Deploying Infisical on-premise with high availability requires deep knowledge in areas like networking, container orchestration, and database management. This guide presents a reference architecture that outlines how to achieve such a deployment effectively. For organizations that do not have the necessary resources or expertise, we recommend opting for managed, dedicated Infisical instances or engaging professional services to mitigate the complexities.

System Overview

On premise architecture

The architecture above utilizes a combination of Kubernetes for orchestrating stateless components and virtual machines (VMs) or bare metal for stateful components. The infrastructure spans multiple data centers for redundancy and load distribution, enhancing availability and disaster recovery capabilities. You may duplicate the architecture in multiple data centers and join them via Consul to increase availability. This way, if one data center is out of order, active data centers will take over workloads.

Stateful vs stateless workloads

To reduce the challenges of managing state within Kubernetes, including storage provisioning, persistent volume management, and intricate data backup and recovery processes, we strongly recommend deploying stateful components on Virtual Machines (VMs) or bare metal. As depicted in the architecture, Infisical is intentionally deployed on Kubernetes to leverage its strengths in managing stateless applications. Being stateless, Infisical fully benefits from Kubernetes’ features like horizontal scaling, self-healing, and rolling updates and rollbacks.

Core Components

Kubernetes Cluster

Infisical is deployed on a Kubernetes cluster, which allows for container management, auto-scaling, and self-healing capabilities. A load balancer sits in front of the Kubernetes cluster, directing traffic and ensuring even load distribution across the application nodes. This is the entry point where all other services will interact with Infisical.

Consul as the Networking Backbone

Consul is an critical component in the reference architecture, serving as a unified service networking layer that links and controls services across different environments and data centers. It functions as the common communication channel between data centers for stateless applications on Kubernetes and stateful services such as databases on dedicated VMs or bare metal.

Postgres with Patroni

The database layer is powered by Postgres, with Patroni providing automated management to create a high availability setup. Patroni leverages Consul for several critical operations:

  • Redundancy: By managing a cluster of one primary and multiple secondary Postgres nodes, the architecture ensures redundancy. The primary node handles all the write operations, and secondary nodes handle read operations and are prepared to step up in case of primary failure.

  • Failover and Service Discovery: Consul is integrated with Patroni for service discovery and health checks. When Patroni detects that the primary node is unhealthy, it uses Consul to elect a new primary node from the secondaries, thereby ensuring that the database service remains available.

  • Data Center Awareness: Patroni configured with Consul is aware of the multi-data center setup and can handle failover across data centers if necessary, which further enhances the system’s availability.

Redis with Redis Sentinel

For caching and message brokering:

  • Redis is deployed with a primary-replica setup.
  • Redis Sentinel monitors the Redis nodes, providing automatic failover and service discovery.
  • Write operations go to the primary node, and replicas serve read operations, ensuring data integrity and availability.

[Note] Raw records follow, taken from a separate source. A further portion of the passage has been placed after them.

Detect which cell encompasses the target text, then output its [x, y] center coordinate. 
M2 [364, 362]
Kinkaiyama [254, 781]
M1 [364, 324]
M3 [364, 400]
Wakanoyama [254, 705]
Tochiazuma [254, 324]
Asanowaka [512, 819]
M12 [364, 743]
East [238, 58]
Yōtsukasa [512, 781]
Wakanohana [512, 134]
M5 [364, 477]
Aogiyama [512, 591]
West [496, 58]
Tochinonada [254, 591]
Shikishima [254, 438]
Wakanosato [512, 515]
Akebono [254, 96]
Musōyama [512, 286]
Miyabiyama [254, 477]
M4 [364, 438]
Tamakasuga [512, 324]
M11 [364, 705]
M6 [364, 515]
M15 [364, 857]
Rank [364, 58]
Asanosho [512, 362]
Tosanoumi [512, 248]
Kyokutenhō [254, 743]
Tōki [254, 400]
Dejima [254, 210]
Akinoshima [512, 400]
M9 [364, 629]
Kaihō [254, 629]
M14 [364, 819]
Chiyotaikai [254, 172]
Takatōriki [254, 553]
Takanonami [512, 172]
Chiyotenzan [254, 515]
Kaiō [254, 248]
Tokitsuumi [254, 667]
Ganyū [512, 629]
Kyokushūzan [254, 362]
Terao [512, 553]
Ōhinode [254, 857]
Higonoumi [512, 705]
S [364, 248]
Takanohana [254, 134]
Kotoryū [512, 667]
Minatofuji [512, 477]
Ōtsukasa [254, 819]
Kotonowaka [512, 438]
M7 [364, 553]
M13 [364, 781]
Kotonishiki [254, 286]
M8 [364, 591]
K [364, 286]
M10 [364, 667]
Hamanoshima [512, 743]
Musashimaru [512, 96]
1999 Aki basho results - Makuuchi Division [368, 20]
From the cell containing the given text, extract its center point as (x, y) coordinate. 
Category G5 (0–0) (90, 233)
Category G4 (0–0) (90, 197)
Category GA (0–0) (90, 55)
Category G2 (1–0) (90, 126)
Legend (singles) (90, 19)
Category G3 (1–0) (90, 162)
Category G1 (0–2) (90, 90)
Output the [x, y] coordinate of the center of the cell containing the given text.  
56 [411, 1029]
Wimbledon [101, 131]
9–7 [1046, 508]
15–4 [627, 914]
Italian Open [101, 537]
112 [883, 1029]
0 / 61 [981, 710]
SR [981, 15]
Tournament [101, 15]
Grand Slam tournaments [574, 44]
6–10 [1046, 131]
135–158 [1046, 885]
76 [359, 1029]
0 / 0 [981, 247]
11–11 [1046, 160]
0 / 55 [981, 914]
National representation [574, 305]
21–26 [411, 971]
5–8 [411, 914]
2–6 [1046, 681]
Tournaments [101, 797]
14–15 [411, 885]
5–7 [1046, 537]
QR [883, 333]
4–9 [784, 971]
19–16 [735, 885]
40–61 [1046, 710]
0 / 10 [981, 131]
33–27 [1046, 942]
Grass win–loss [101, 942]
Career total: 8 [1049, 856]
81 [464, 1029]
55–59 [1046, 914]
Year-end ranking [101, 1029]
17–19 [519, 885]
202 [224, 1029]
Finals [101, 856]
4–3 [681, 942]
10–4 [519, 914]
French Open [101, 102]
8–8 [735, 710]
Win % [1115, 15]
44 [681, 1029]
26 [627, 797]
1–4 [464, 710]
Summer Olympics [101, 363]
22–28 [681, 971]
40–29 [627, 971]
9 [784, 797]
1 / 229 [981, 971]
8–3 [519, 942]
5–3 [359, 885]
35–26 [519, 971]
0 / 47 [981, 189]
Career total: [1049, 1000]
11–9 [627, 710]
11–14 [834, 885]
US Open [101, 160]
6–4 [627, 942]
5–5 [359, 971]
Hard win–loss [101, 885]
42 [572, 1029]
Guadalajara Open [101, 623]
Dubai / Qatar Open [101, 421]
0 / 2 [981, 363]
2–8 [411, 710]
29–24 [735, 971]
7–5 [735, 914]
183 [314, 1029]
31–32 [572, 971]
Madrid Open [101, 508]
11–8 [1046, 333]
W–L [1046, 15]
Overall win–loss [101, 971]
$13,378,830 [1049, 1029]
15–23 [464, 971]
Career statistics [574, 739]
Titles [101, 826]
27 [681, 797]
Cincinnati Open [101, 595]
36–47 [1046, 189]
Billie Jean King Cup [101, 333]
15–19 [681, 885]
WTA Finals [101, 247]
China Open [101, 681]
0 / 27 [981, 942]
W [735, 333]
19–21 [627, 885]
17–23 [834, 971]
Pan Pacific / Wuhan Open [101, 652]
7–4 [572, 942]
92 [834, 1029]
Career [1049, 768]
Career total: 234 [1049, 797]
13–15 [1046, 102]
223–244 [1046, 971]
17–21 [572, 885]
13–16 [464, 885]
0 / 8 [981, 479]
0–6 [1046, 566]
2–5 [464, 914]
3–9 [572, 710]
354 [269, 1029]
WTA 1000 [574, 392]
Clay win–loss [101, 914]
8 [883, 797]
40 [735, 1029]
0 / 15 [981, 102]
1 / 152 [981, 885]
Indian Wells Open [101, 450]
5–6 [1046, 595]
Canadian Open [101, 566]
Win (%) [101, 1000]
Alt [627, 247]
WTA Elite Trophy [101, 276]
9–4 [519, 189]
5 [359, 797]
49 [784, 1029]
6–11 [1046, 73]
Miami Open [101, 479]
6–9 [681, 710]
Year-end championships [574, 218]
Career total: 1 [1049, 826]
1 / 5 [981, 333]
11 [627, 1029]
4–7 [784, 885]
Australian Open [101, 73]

Multi data center deployment

Infisical can be deployed across a number of data centers to both increase performance and resiliency to disaster scenarios. For mission critical deployment of Infisical, we recommend deploying Infisical on at least 3 data centers to reduce downtime in the event of complete data center malfunction.

Data Center A

Data Center A houses the primary nodes of both Postgres and Redis, which handle all write operations. The secondary nodes and replicas serve as hot standbys for failover. Consul servers maintain the state of the cluster, elect a leader, and facilitate service discovery.

nthn^{th} data center

The nthn^{th} data center acts as a performance and disaster recovery site, featuring a mesh gateway that enables cross-data center service discovery and configuration. It houses additional secondary nodes for Postgres and Redis replicas, which are ready to be promoted in case the primary data center fails. Additionally, this data center can reduce the latency of applications that need to interact with Infisical, particularly if those applications or services are geographically closer to this data center.

Considerations

The complexity of an on-premise deployment scales with the level of availability required. This reference architecture provides a robust framework for organizations aiming for high availability and disaster resilience. However, it’s important to recognize that this is not a one-size-fits-all solution.

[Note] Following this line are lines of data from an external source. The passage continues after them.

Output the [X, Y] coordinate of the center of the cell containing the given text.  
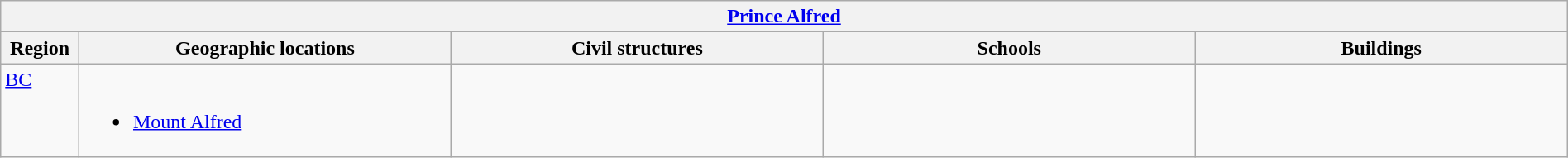
BC [40, 111]
Buildings [1381, 48]
Civil structures [637, 48]
Schools [1009, 48]
Region [40, 48]
Mount Alfred [265, 111]
Geographic locations [265, 48]
Prince Alfred [784, 17]
Determine the [x, y] coordinate at the center of the cell enclosing the given text.  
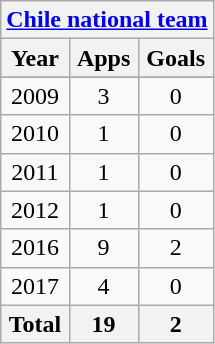
4 [104, 286]
3 [104, 96]
19 [104, 324]
2016 [35, 248]
2012 [35, 210]
Goals [176, 58]
Chile national team [107, 20]
Year [35, 58]
2011 [35, 172]
9 [104, 248]
2010 [35, 134]
2009 [35, 96]
Total [35, 324]
Apps [104, 58]
2017 [35, 286]
From the cell containing the given text, extract its center point as [x, y] coordinate. 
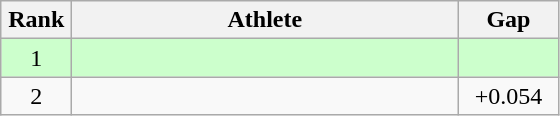
2 [36, 96]
Gap [508, 20]
1 [36, 58]
Athlete [265, 20]
Rank [36, 20]
+0.054 [508, 96]
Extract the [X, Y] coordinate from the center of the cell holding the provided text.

Organizations with less stringent Recovery Time Objectives (RTO) might find that simpler deployments methods using tools such as Docker Compose are adequate. Such setups can still provide a reasonable level of service continuity without the complexities involved in managing a multi-data center environment with Kubernetes, Consul, and other high-availability components.

Ultimately, the choice of architecture should be guided by a thorough analysis of business needs, available resources, and expertise.